Setelah NA rampung, sebut Mirza, disusunlah substansi pasal-pasal dalam Raperda. Dalam pembahasan substansi Raperda ini, Mirza menekankan pentingnya keterlibatan atau partisipasi publik.
“Selama ini dalam pembuatan Perda ataupun kebijakan, kesannya elitis, tidak melibatkan masyarakat. Begitu juga dengan Rapat Dengar Pendapat Umum (RDPU) yang partisipasi publiknya kurang. RDPU harus dilakukan dengan benar dan mewakili semua stakeholder. Namun, yang sering menjadi pertanyaan, apakah RDPU sudah dilakukan dengan benar? Ini yang sering menjadi polemik,” tegas Mirza.
2. Jika tidak dilibatkan, maka masyarakat yang menanggung risikonya

Sebagai wakil rakyat yang membuat kebijakan, Mirza meminta DPRD Kota Medan harus benar-benar dapat merepresentasikan rakyatnya. Jika tidak dapat melibatkan dan mengakomodir aspirasi berbagai unsur masyarakat dan stakeholder, akan timbul efek yang tidak baik ke depan.
“User-nya dari Perda KTR ini nantinya kan adalah masyarakat. Kalau tidak berdasarkan dari aspirasi dan masukan masyarakat, maka yang menanggung risiko kan masyarakat juga. Kemudian, hasil dari pembahasan (Raperda) setiap tahapan, sebaiknya dilempar ke publik sebagai bagian dari keterbukaan informasi publik. Eksekutif dan legislatif perlu masukan. Kalau ada pro kontra itu wajar dan memang harus ada, harus ada diskursus,” ujar Direktur Eksekutif Akasa Law Studies ini.
3. Raperda KTR bukan hanya soal kesehatan

Ketua Umum Asosiasi Pengajar Hukum Tata Negara dan Hukum Administrasi Negara (APTHN-HAN) Indonesia periode 2021-2025 ini menilai ketika tidak ada pro dan kontra, menandakan Raperda itu hanya mengakomodir kepentingan sekelompok atau segelintir orang saja.
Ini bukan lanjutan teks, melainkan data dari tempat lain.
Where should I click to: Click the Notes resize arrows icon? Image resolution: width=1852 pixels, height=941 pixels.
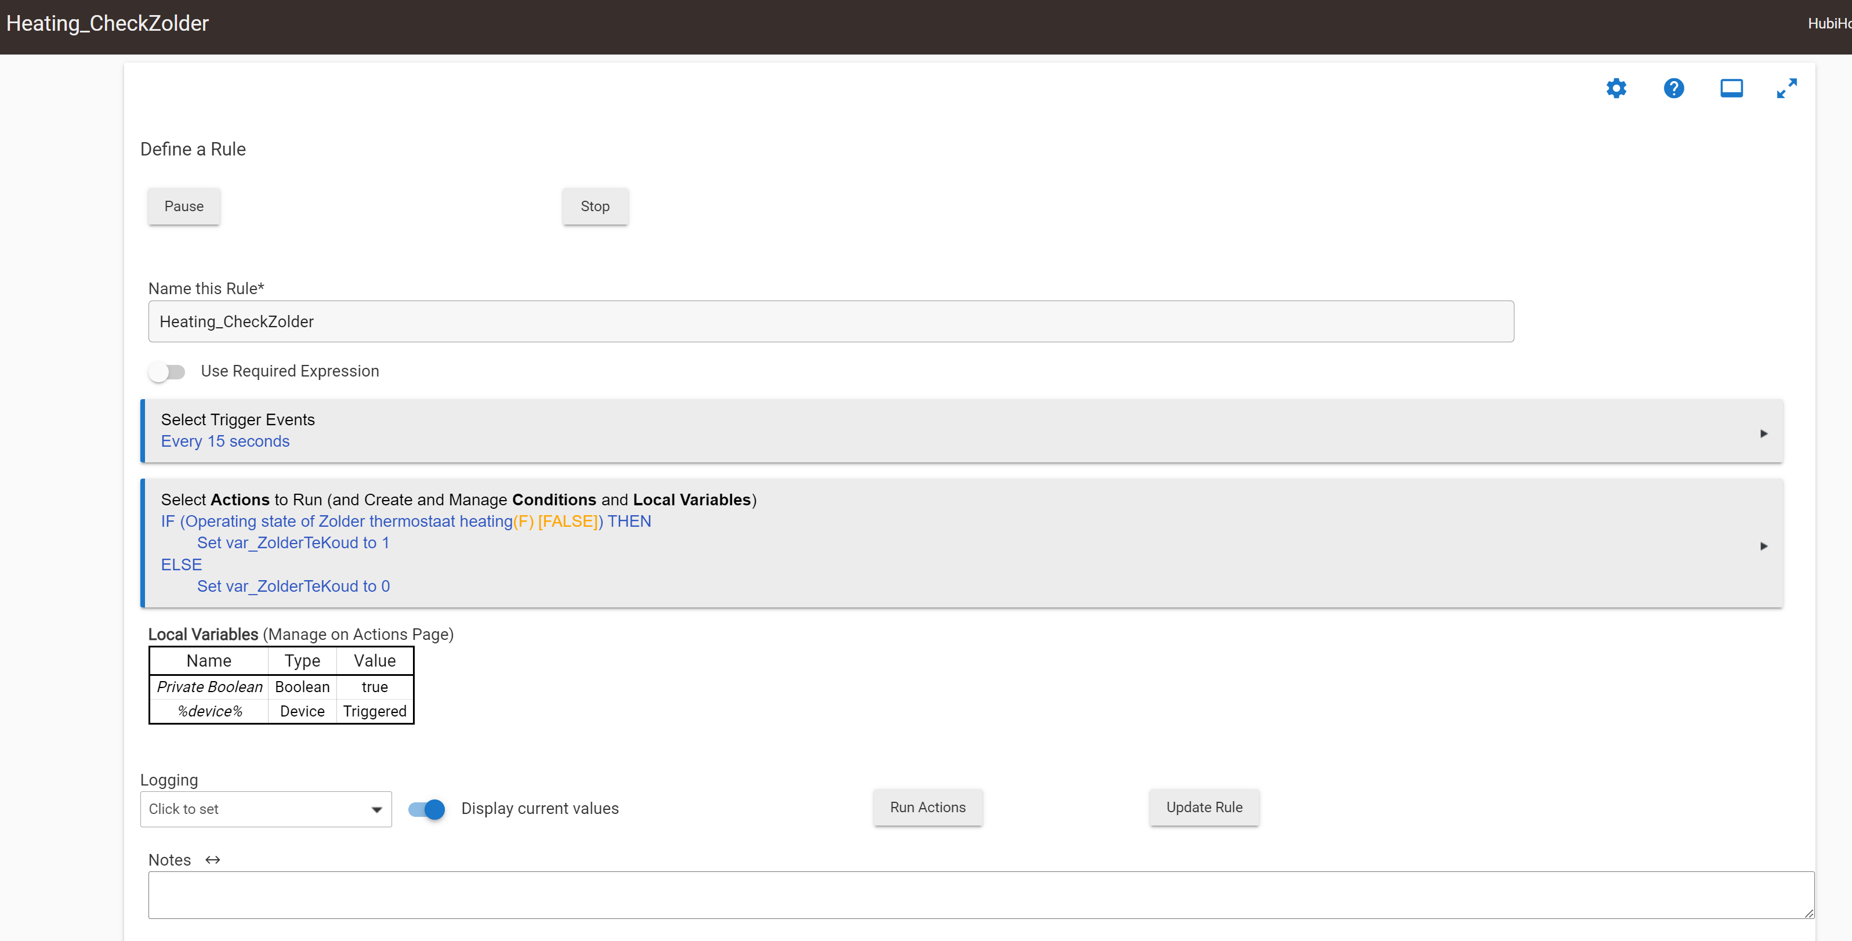[x=213, y=860]
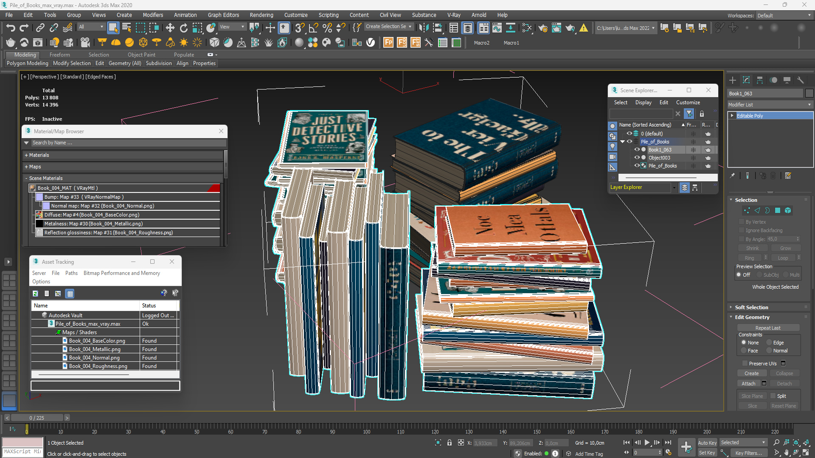The height and width of the screenshot is (458, 815).
Task: Select the Edge constraint radio button
Action: click(x=769, y=343)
“Yang perlu kita sadari, Raperda KTR ini bukan hanya soal kesehatan. Banyak ekosistem yang terkait di dalamnya dan semua stakeholder itu yang harus dilibatkan. Pelaku usaha, komunitas dan banyak lagi yang harus terlibat. Semakin banyak stakeholder yang dilibatkan makin baik, karena pada akhirnya Perda ini untuk kepentingan bersama. Ini langkah-langkah yang harus dipedomani. Sayangnya, kebanyakan pemerintah sekarang tidak melakukan tahapan ini. Sehingga masyarakat akhirnya sering terkejut atau syok mengetahui dampak ketika Perda itu lahir,” tambahnya.